**Brief:**
Give every line of the entries below as a JSON list of strings, one string per line, leaving out any blank lines.

#### Input material

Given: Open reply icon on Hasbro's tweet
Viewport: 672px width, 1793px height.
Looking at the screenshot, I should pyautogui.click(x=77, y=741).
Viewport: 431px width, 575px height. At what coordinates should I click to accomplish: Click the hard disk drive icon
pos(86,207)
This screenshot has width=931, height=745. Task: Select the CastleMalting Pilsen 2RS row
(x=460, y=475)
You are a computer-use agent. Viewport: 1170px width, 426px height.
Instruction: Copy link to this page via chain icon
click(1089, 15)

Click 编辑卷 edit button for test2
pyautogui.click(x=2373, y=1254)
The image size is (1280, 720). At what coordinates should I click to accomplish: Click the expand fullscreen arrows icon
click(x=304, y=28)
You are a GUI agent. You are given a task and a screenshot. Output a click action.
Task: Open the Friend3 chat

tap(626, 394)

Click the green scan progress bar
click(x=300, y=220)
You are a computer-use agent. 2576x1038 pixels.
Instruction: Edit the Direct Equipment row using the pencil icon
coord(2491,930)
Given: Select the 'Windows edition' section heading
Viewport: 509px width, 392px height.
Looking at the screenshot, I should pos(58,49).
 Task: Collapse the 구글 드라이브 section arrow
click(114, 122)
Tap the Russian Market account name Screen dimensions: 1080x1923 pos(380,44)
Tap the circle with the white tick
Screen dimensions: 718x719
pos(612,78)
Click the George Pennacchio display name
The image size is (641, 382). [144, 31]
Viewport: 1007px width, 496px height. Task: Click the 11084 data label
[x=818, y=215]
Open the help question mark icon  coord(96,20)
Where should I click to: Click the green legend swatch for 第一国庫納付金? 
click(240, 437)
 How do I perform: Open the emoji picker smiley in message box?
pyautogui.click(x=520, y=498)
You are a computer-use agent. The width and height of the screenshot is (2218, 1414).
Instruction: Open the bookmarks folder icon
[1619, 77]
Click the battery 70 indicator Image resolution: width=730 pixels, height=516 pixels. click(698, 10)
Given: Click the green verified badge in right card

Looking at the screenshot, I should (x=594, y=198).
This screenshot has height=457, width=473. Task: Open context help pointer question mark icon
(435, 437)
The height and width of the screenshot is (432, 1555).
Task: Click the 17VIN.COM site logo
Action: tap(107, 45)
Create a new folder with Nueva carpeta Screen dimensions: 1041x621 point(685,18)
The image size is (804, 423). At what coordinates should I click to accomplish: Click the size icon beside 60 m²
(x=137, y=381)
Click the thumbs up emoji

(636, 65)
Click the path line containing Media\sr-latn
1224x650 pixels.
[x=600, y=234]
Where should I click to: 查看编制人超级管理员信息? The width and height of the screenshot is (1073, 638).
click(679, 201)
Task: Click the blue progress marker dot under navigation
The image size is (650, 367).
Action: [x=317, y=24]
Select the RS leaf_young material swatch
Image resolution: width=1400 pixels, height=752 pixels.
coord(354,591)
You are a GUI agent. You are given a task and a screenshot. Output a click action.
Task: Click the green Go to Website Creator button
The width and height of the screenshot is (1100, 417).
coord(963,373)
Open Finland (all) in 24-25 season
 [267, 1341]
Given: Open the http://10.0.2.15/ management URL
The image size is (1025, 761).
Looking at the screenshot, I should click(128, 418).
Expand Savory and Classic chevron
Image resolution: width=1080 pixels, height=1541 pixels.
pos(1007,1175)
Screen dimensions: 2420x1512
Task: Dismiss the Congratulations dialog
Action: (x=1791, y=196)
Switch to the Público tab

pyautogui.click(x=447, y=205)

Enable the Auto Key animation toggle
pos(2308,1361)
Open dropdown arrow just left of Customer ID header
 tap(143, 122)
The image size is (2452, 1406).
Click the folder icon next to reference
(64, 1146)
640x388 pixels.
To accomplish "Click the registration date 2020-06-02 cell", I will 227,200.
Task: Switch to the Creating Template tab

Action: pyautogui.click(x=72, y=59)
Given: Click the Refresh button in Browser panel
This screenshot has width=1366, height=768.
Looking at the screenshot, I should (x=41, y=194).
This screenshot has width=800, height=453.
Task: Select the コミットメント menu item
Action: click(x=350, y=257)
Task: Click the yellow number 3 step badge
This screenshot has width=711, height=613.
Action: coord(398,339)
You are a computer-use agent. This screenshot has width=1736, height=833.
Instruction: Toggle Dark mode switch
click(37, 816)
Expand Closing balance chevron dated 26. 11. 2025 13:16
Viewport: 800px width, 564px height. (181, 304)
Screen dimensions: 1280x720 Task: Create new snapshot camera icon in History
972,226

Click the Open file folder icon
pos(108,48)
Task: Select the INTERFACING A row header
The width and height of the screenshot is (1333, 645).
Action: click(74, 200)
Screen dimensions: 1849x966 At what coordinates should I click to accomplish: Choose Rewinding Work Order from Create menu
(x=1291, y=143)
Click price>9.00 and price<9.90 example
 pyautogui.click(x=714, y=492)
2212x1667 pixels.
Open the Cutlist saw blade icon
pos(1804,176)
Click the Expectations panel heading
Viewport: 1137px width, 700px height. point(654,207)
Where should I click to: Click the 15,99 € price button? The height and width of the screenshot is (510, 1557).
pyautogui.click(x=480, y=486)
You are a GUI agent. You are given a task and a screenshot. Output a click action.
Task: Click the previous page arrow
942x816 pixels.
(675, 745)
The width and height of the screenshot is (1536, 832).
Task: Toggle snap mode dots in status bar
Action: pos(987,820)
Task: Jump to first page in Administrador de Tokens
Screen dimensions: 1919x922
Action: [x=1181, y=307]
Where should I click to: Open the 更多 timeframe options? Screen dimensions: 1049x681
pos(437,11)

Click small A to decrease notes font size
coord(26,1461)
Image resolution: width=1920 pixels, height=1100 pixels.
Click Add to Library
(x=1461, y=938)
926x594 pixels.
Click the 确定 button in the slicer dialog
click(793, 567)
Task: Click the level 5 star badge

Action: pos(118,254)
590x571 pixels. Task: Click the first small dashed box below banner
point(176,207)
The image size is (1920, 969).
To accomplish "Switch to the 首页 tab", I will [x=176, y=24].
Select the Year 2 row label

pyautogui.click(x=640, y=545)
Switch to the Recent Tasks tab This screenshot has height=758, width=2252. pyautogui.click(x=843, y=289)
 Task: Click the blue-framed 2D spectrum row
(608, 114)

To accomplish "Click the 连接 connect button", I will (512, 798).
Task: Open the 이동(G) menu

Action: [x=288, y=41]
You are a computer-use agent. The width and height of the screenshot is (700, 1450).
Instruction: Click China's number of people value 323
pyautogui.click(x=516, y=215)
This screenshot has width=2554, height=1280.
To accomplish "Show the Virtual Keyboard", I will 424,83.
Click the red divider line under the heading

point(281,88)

########

**Output:**
[
  "Given: Open reply icon on Hasbro's tweet",
  "Viewport: 672px width, 1793px height.",
  "Looking at the screenshot, I should pyautogui.click(x=77, y=741).",
  "Viewport: 431px width, 575px height. At what coordinates should I click to accomplish: Click the hard disk drive icon",
  "pos(86,207)",
  "This screenshot has width=931, height=745. Task: Select the CastleMalting Pilsen 2RS row",
  "(x=460, y=475)",
  "You are a computer-use agent. Viewport: 1170px width, 426px height.",
  "Instruction: Copy link to this page via chain icon",
  "click(1089, 15)",
  "Click 编辑卷 edit button for test2",
  "pyautogui.click(x=2373, y=1254)",
  "The image size is (1280, 720). At what coordinates should I click to accomplish: Click the expand fullscreen arrows icon",
  "click(x=304, y=28)",
  "You are a GUI agent. You are given a task and a screenshot. Output a click action.",
  "Task: Open the Friend3 chat",
  "tap(626, 394)",
  "Click the green scan progress bar",
  "click(x=300, y=220)",
  "You are a computer-use agent. 2576x1038 pixels.",
  "Instruction: Edit the Direct Equipment row using the pencil icon",
  "coord(2491,930)",
  "Given: Select the 'Windows edition' section heading",
  "Viewport: 509px width, 392px height.",
  "Looking at the screenshot, I should pos(58,49).",
  " Task: Collapse the 구글 드라이브 section arrow",
  "click(114, 122)",
  "Tap the Russian Market account name Screen dimensions: 1080x1923 pos(380,44)",
  "Tap the circle with the white tick",
  "Screen dimensions: 718x719",
  "pos(612,78)",
  "Click the George Pennacchio display name",
  "The image size is (641, 382). [144, 31]",
  "Viewport: 1007px width, 496px height. Task: Click the 11084 data label",
  "[x=818, y=215]",
  "Open the help question mark icon  coord(96,20)",
  "Where should I click to: Click the green legend swatch for 第一国庫納付金? ",
  "click(240, 437)",
  " How do I perform: Open the emoji picker smiley in message box?",
  "pyautogui.click(x=520, y=498)",
  "You are a computer-use agent. The width and height of the screenshot is (2218, 1414).",
  "Instruction: Open the bookmarks folder icon",
  "[1619, 77]",
  "Click the battery 70 indicator Image resolution: width=730 pixels, height=516 pixels. click(698, 10)",
  "Given: Click the green verified badge in right card",
  "Looking at the screenshot, I should (x=594, y=198).",
  "This screenshot has height=457, width=473. Task: Open context help pointer question mark icon",
  "(435, 437)",
  "The height and width of the screenshot is (432, 1555).",
  "Task: Click the 17VIN.COM site logo",
  "Action: tap(107, 45)",
  "Create a new folder with Nueva carpeta Screen dimensions: 1041x621 point(685,18)",
  "The image size is (804, 423). At what coordinates should I click to accomplish: Click the size icon beside 60 m²",
  "(x=137, y=381)",
  "Click the thumbs up emoji",
  "(636, 65)",
  "Click the path line containing Media\\sr-latn",
  "1224x650 pixels.",
  "[x=600, y=234]",
  "Where should I click to: 查看编制人超级管理员信息? The width and height of the screenshot is (1073, 638).",
  "click(679, 201)",
  "Task: Click the blue progress marker dot under navigation",
  "The image size is (650, 367).",
  "Action: [x=317, y=24]",
  "Select the RS leaf_young material swatch",
  "Image resolution: width=1400 pixels, height=752 pixels.",
  "coord(354,591)",
  "You are a GUI agent. You are given a task and a screenshot. Output a click action.",
  "Task: Click the green Go to Website Creator button",
  "The width and height of the screenshot is (1100, 417).",
  "coord(963,373)",
  "Open Finland (all) in 24-25 season",
  " [267, 1341]",
  "Given: Open the http://10.0.2.15/ management URL",
  "The image size is (1025, 761).",
  "Looking at the screenshot, I should click(128, 418).",
  "Expand Savory and Classic chevron",
  "Image resolution: width=1080 pixels, height=1541 pixels.",
  "pos(1007,1175)",
  "Screen dimensions: 2420x1512",
  "Task: Dismiss the Congratulations dialog",
  "Action: (x=1791, y=196)",
  "Switch to the Público tab",
  "pyautogui.click(x=447, y=205)",
  "Enable the Auto Key animation toggle",
  "pos(2308,1361)",
  "Open dropdown arrow just left of Customer ID header",
  " tap(143, 122)",
  "The image size is (2452, 1406).",
  "Click the folder icon next to reference",
  "(64, 1146)",
  "640x388 pixels.",
  "To accomplish \"Click the registration date 2020-06-02 cell\", I will 227,200.",
  "Task: Switch to the Creating Template tab",
  "Action: pyautogui.click(x=72, y=59)",
  "Given: Click the Refresh button in Browser panel",
  "This screenshot has width=1366, height=768.",
  "Looking at the screenshot, I should (x=41, y=194).",
  "This screenshot has width=800, height=453.",
  "Task: Select the コミットメント menu item",
  "Action: click(x=350, y=257)",
  "Task: Click the yellow number 3 step badge",
  "This screenshot has width=711, height=613.",
  "Action: coord(398,339)",
  "You are a computer-use agent. This screenshot has width=1736, height=833.",
  "Instruction: Toggle Dark mode switch",
  "click(37, 816)",
  "Expand Closing balance chevron dated 26. 11. 2025 13:16",
  "Viewport: 800px width, 564px height. (181, 304)",
  "Screen dimensions: 1280x720 Task: Create new snapshot camera icon in History",
  "972,226",
  "Click the Open file folder icon",
  "pos(108,48)",
  "Task: Select the INTERFACING A row header",
  "The width and height of the screenshot is (1333, 645).",
  "Action: click(74, 200)",
  "Screen dimensions: 1849x966 At what coordinates should I click to accomplish: Choose Rewinding Work Order from Create menu",
  "(x=1291, y=143)",
  "Click price>9.00 and price<9.90 example",
  " pyautogui.click(x=714, y=492)",
  "2212x1667 pixels.",
  "Open the Cutlist saw blade icon",
  "pos(1804,176)",
  "Click the Expectations panel heading",
  "Viewport: 1137px width, 700px height. point(654,207)",
  "Where should I click to: Click the 15,99 € price button? The height and width of the screenshot is (510, 1557).",
  "pyautogui.click(x=480, y=486)",
  "You are a GUI agent. You are given a task and a screenshot. Output a click action.",
  "Task: Click the previous page arrow",
  "942x816 pixels.",
  "(675, 745)",
  "The width and height of the screenshot is (1536, 832).",
  "Task: Toggle snap mode dots in status bar",
  "Action: pos(987,820)",
  "Task: Jump to first page in Administrador de Tokens",
  "Screen dimensions: 1919x922",
  "Action: [x=1181, y=307]",
  "Where should I click to: Open the 更多 timeframe options? Screen dimensions: 1049x681",
  "pos(437,11)",
  "Click small A to decrease notes font size",
  "coord(26,1461)",
  "Image resolution: width=1920 pixels, height=1100 pixels.",
  "Click Add to Library",
  "(x=1461, y=938)",
  "926x594 pixels.",
  "Click the 确定 button in the slicer dialog",
  "click(793, 567)",
  "Task: Click the level 5 star badge",
  "Action: pos(118,254)",
  "590x571 pixels. Task: Click the first small dashed box below banner",
  "point(176,207)",
  "The image size is (1920, 969).",
  "To accomplish \"Switch to the 首页 tab\", I will [x=176, y=24].",
  "Select the Year 2 row label",
  "pyautogui.click(x=640, y=545)",
  "Switch to the Recent Tasks tab This screenshot has height=758, width=2252. pyautogui.click(x=843, y=289)",
  " Task: Click the blue-framed 2D spectrum row",
  "(608, 114)",
  "To accomplish \"Click the 连接 connect button\", I will (512, 798).",
  "Task: Open the 이동(G) menu",
  "Action: [x=288, y=41]",
  "You are a computer-use agent. The width and height of the screenshot is (700, 1450).",
  "Instruction: Click China's number of people value 323",
  "pyautogui.click(x=516, y=215)",
  "This screenshot has width=2554, height=1280.",
  "To accomplish \"Show the Virtual Keyboard\", I will 424,83.",
  "Click the red divider line under the heading",
  "point(281,88)"
]